Celebrating 100 Issues of Otherways!
Our Founders on Otherways and the Early Days of AERG
Lauris Jephcott
Fancy ‘Other Ways’ reaching its 100th issue! Congratulations to all the ‘generations’ of parents and educators who have thought it important over the years to look at alternatives.
Whilst my memory plays some tricks after more than 20 years, I remember most clearly the desire I had to make life happy and interesting for my first child, Owen, which started the quest for alternatives in education.
As a former teacher, and someone who did all the right things at state primary & secondary schools, I had assumed that my son would go to the local state school when he was five or so, and enjoy it. I even went along with him for the first week. Now, most mothers of young children share their children’s interests. I had an active five year-old brain, and when I went to school, I was bored! Despite good intentions and a friendly teacher, Owen (and I) decided that school was not for us at that time. I started looking round for alternatives to the conventional school format, and that’s what led to ‘Other Ways’. There were one or two very small ‘alternative’ schools in Melbourne at the time, and I think I wrote a short article about them which was published in The Learning Exchange, a community newspaper based in Malvern.
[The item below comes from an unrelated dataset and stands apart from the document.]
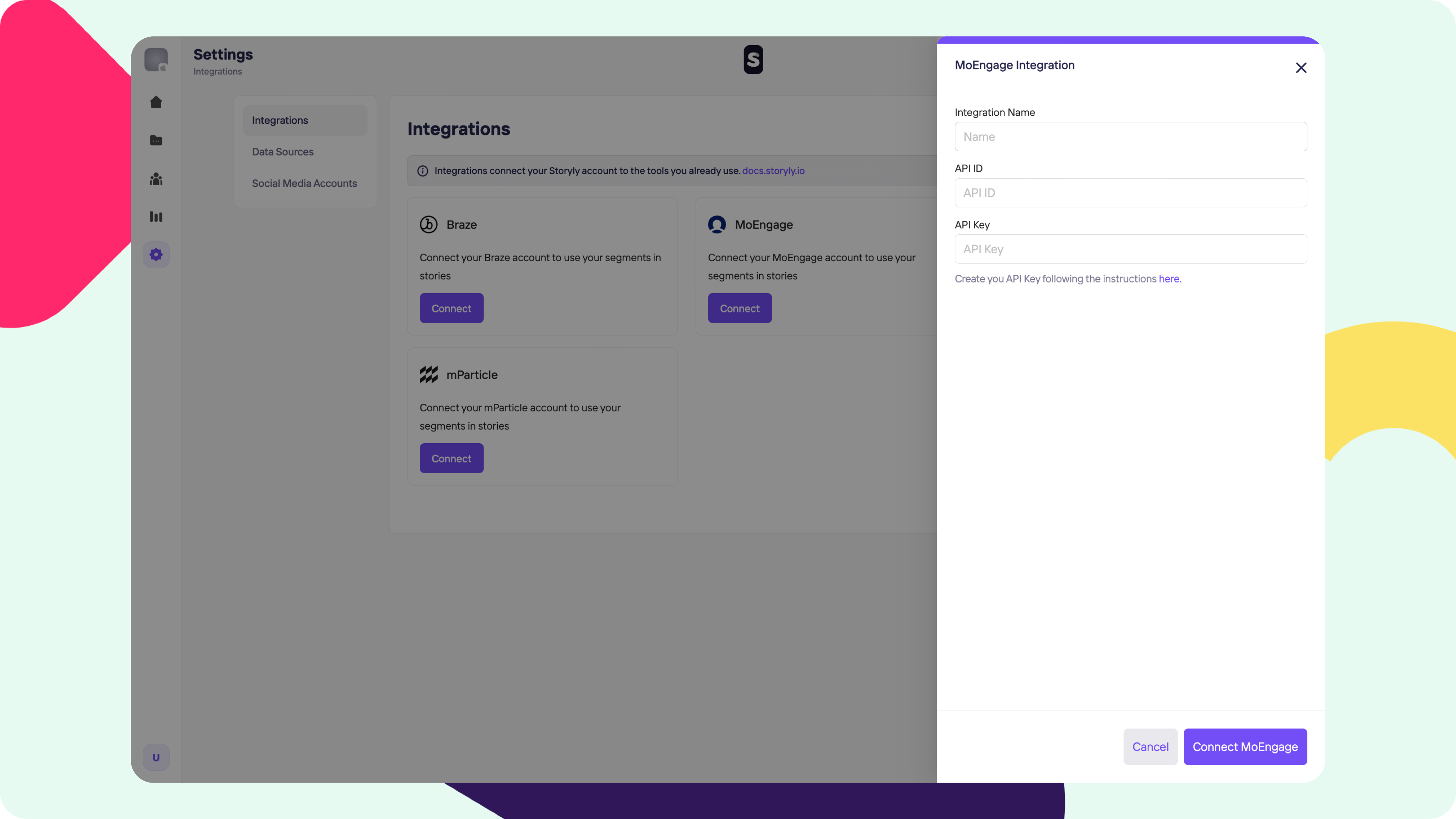Viewport: 1456px width, 819px height.
Task: Click into the API Key field
Action: tap(1130, 249)
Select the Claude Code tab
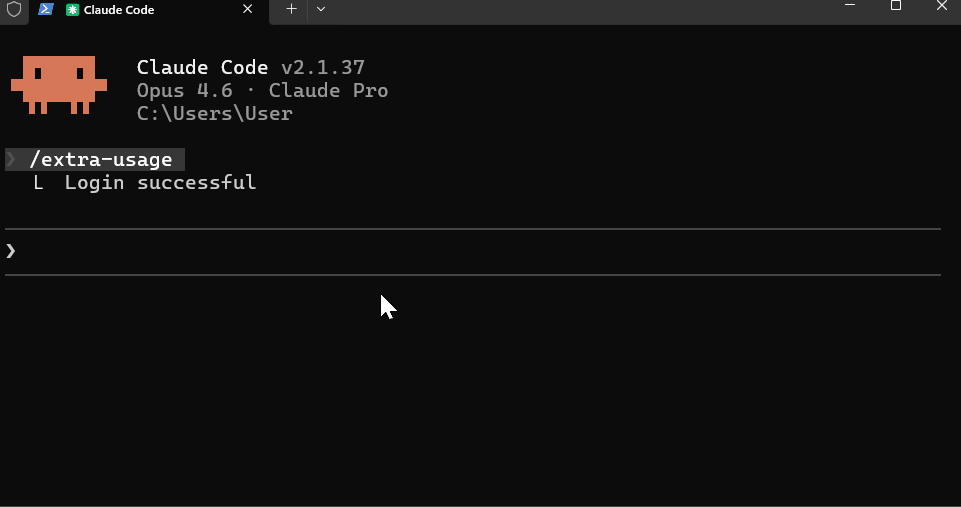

It was shortly after this that people such as Heather Cousland, Clare Cole & Christine Gazjago made contact, and we began our alternative education journeys together.
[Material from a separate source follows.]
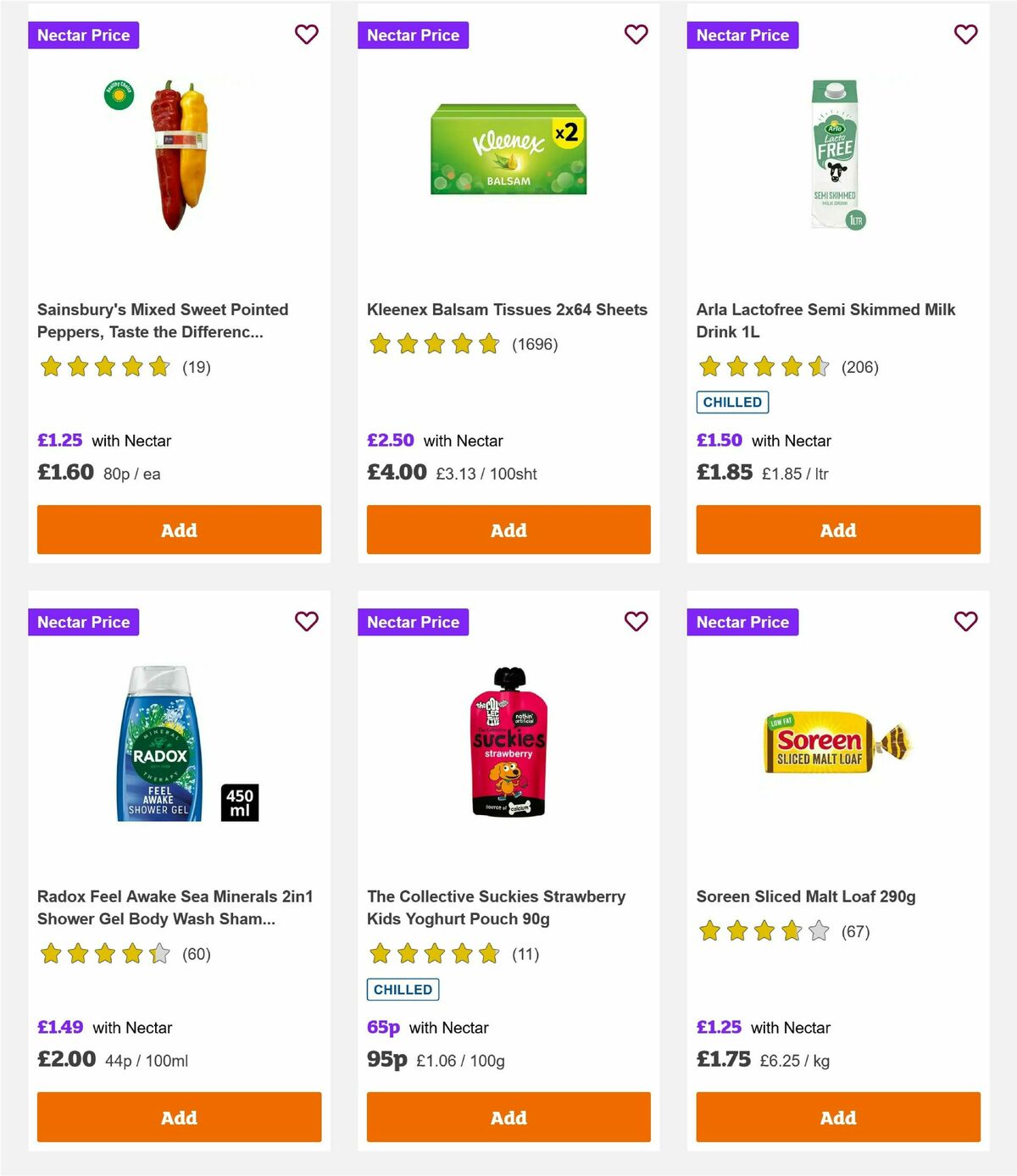This screenshot has width=1017, height=1176.
Task: Favourite the Soreen Sliced Malt Loaf
Action: [x=965, y=621]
The past twenty years has seen a phenomenal rise in home education across the world and the general public’s familiarity with it has moved from almost complete ignorance to one of widespread, if largely uninformed, awareness. This change has been stimulated by, and reflected in, heightened media interest with feature articles on home education appearing in national magazines, newspapers and on television and radio. Cheaper computers, computer programs, easy access to the Internet and the increased amount of educational material available on line are assisting more parents to home educate their children (Wake, 2000).